Gerçek şu ki Gazze mutfağıyla ilgili yaptığınız küçük bir aramada karşınıza en çok çıkan besin artık mercimek. Çünkü yıllardır temel gıda maddesi bu. Gıda çeşitliliği azalmış, mercimek Gazze ile bütünleşmiş. Laila’nın yazdığı Gazze Mutfağı kitabı üçüncü baskısını yaptı. Mutfak kültürü uzmanlarının tam not verdiği ve hayranlık ifade ettikleri kitap henüz Türkçeye çevrilmese de biz, bir an önce yayıncıların bu kitabı okumamıza vesile olmalarını dileyerek ambargo ve şiddet altında yok edilmesi istenen Gazze mutfağından birkaç tarifi, Yeni Şafak Pazar sayfalarına kazıyalım istiyorum. Sağlıkla, huzurla geçirdiğiniz güzel bir pazar günü dilerim.
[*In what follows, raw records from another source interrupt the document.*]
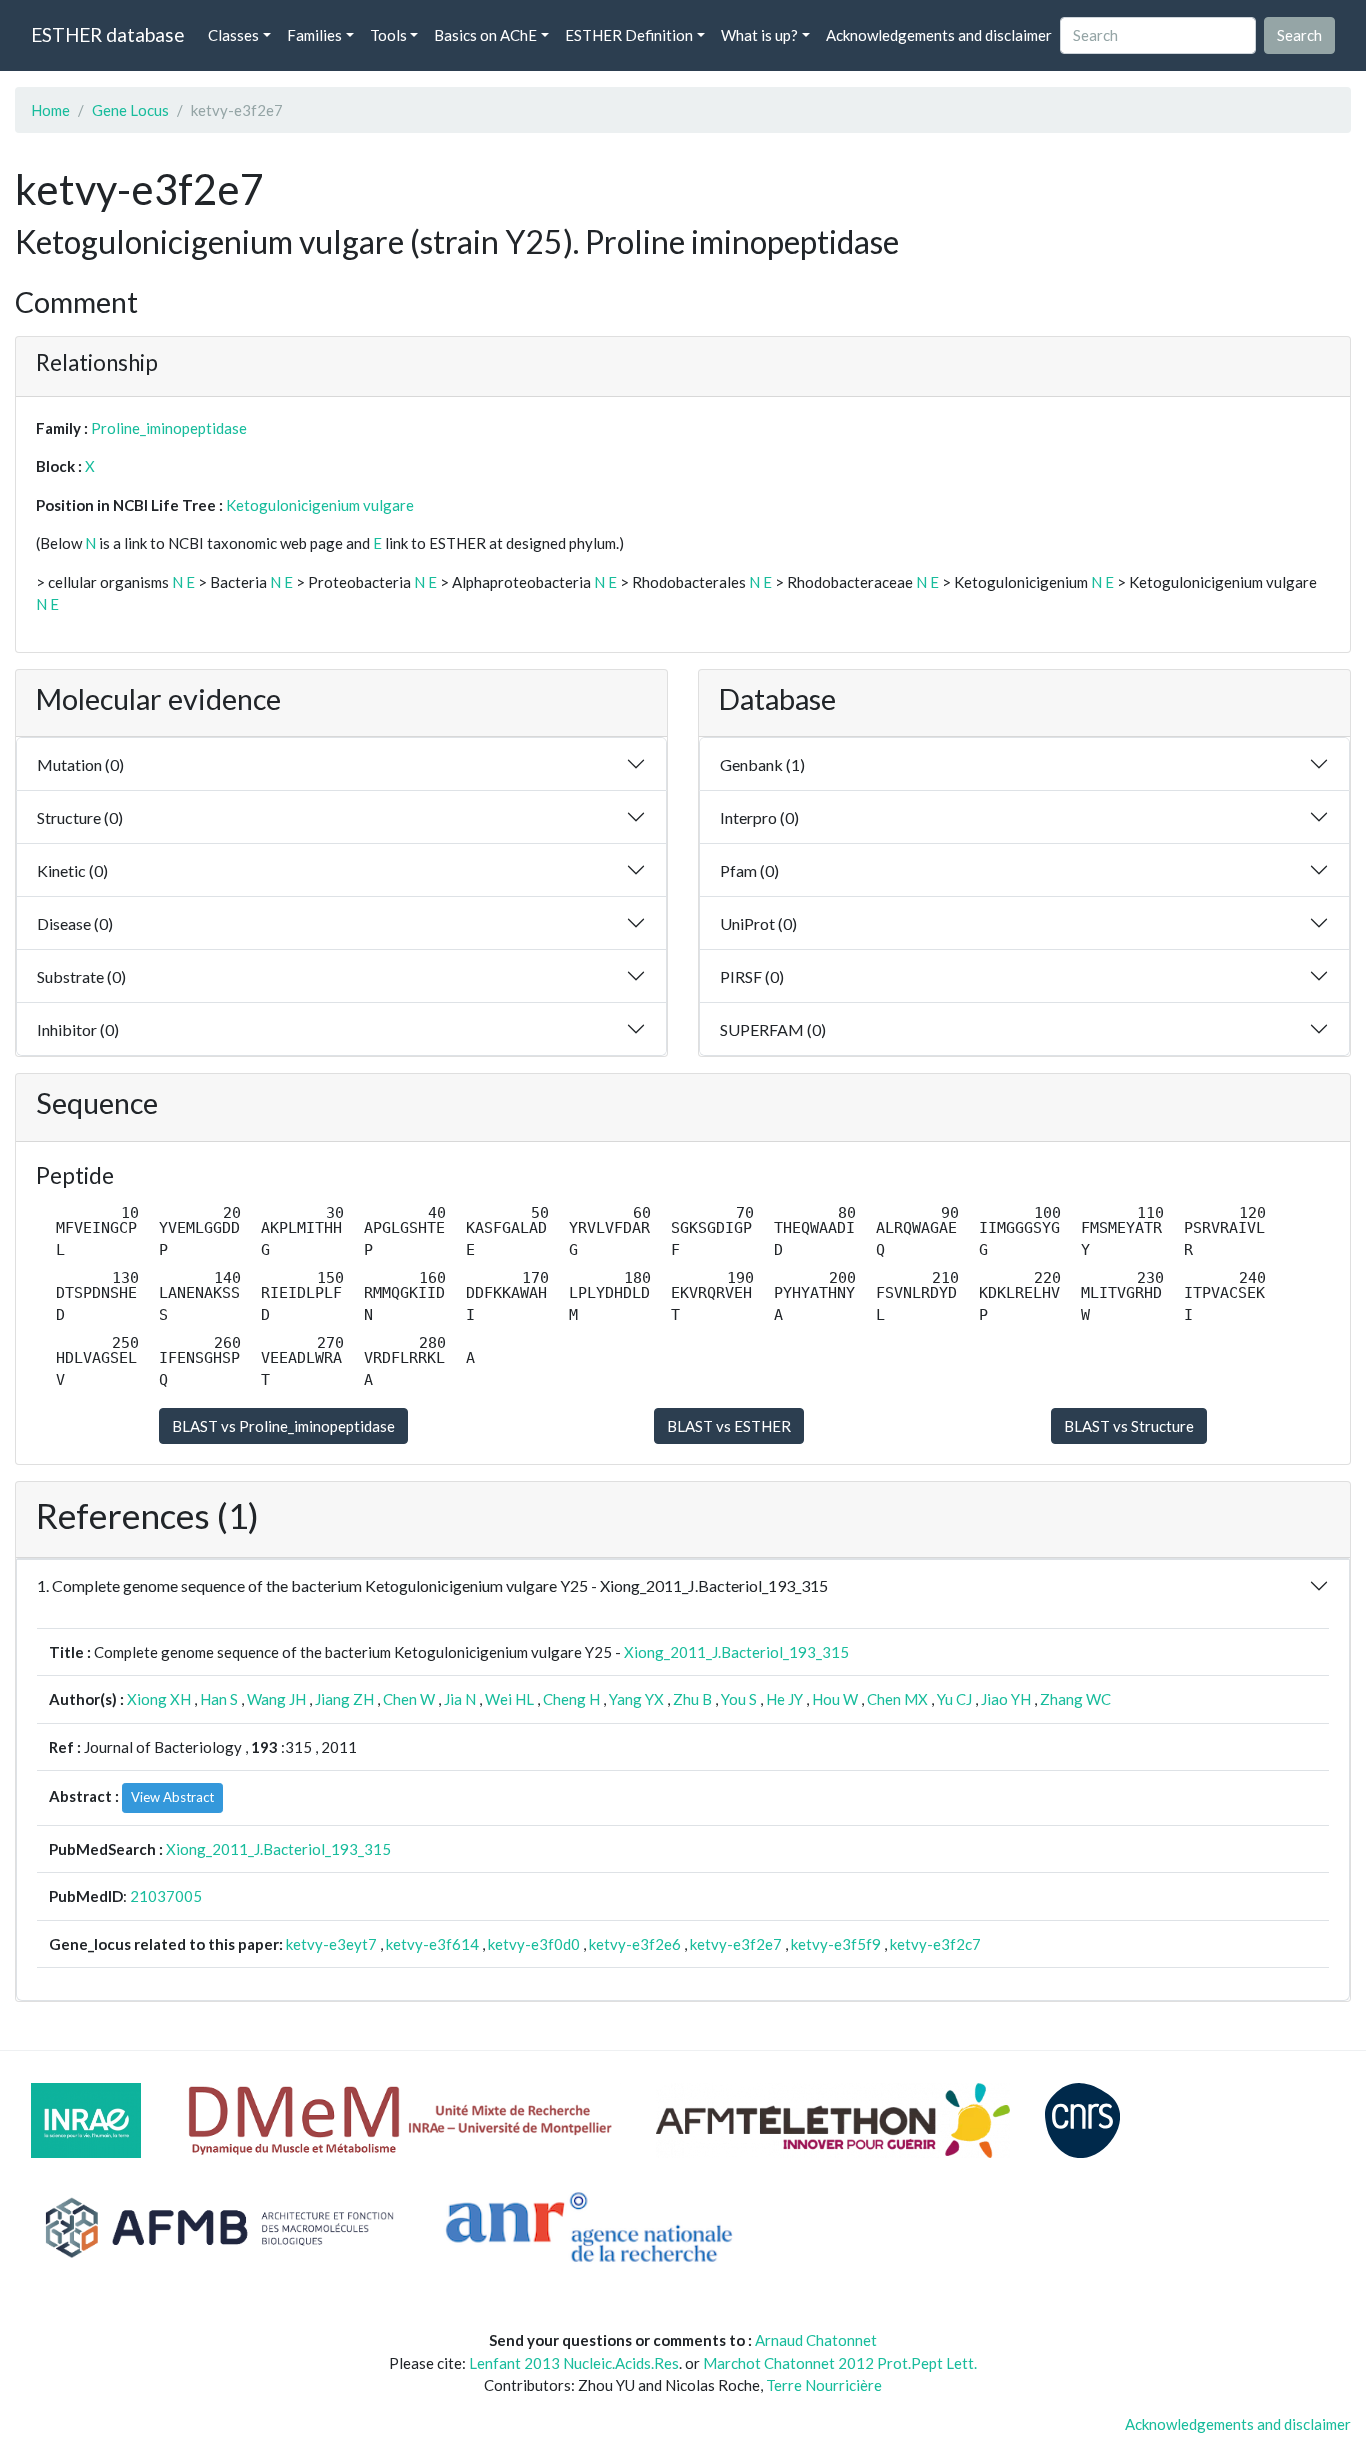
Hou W (835, 1699)
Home (50, 110)
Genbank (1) (762, 764)
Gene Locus (130, 110)
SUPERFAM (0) (773, 1029)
1 ham karpuz veya 300 g. karpuz içinin beyaz kısımları
2 orta boy patlıcan
1 kabak
400 g. olgun domates
5 acı biber
½ su bardağı sızma zeytinyağı
1 1/2 çay kaşığı tuz
Bayat ekmek parçaları
Kabak, patlıcan ve karpuzu közde veya fırında kabukları yanana kadar pişirelim, kabuklarını soyalım. Bir havanda acı biberleri tuzla birlikte dövüp domatesi ekleyelim ve sos kıvamı alana kadar ezelim. Közlenmiş sebzeleri domatesli karışıma ilave edip iyice karıştıralım. Ekmek parçalarını kızartalım ve zeytinyağı ile birlikte karışıma ilave edelim. Zeytin ve turşu ile servise alalım. Afiyet olsun.
2 kg patlıcan
1 kg yağsız kuşbaşı dana eti
1 kuru soğan
5 yemek kaşığı zeytinyağı
3 adet yenibahar tanesi
4 karabiber tanesi
4 kakule
1 çubuk tarçın
1 defne yaprağı
8-10 su bardağı su
300 g. nohut
6 yemek kaşığı domates salçası
6 diş sarımsak
1 çay kaşığı tuz
Nohutu bir gece önceden ıslatalım. Patlıcanları halka halka doğrayıp tuzlu suda bekletelim. Sudan çıkarıp kurulayalım. Kuruladığımız patlıcanları bir fırın tepsisine dizelim, üzerinde yağ gezdirip fırında hafifçe kızartalım. Soğanı ince ince doğrayalım, az yağda kavuralım ve eti ekleyip soteleyelim. Kavrulan etin üzerine suyu ve tuzu ekleyip kaynatalım ve köpüğünü alalım. Bütün baharatları bir pamuklu beze sarıp et suyuna atalım ve kısık ateşte et pişene kadar kaynatalım. Eti suyundan süzüp başka bir tencerede nohut ve domates salçasıyla kavuralım, üzerine et suyundan ilave edelim. Pişirdiğimiz patlıcanı ilave edelim. Bir havanda sarımsak ve tuzu dövelim. Dövülmüş sarımsağı, tavada ısıtılmış 2 yemek kaşığı zeytinyağıyla karıştıralım. Sarımsaklı zeytinyağını tencereye ilave edelim. Ocağı kapatalım. Dinlendirdikten sonra servise alabiliriz afiyet olsun.